--- START ---
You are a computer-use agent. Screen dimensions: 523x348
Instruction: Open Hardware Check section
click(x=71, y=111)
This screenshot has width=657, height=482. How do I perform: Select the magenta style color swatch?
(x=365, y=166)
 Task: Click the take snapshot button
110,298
--- END ---
> PROMPT: Please retype the data above exactly, including every line.

> TASK RESPONSE:
You are a computer-use agent. Screen dimensions: 523x348
Instruction: Open Hardware Check section
click(x=71, y=111)
This screenshot has width=657, height=482. How do I perform: Select the magenta style color swatch?
(x=365, y=166)
 Task: Click the take snapshot button
110,298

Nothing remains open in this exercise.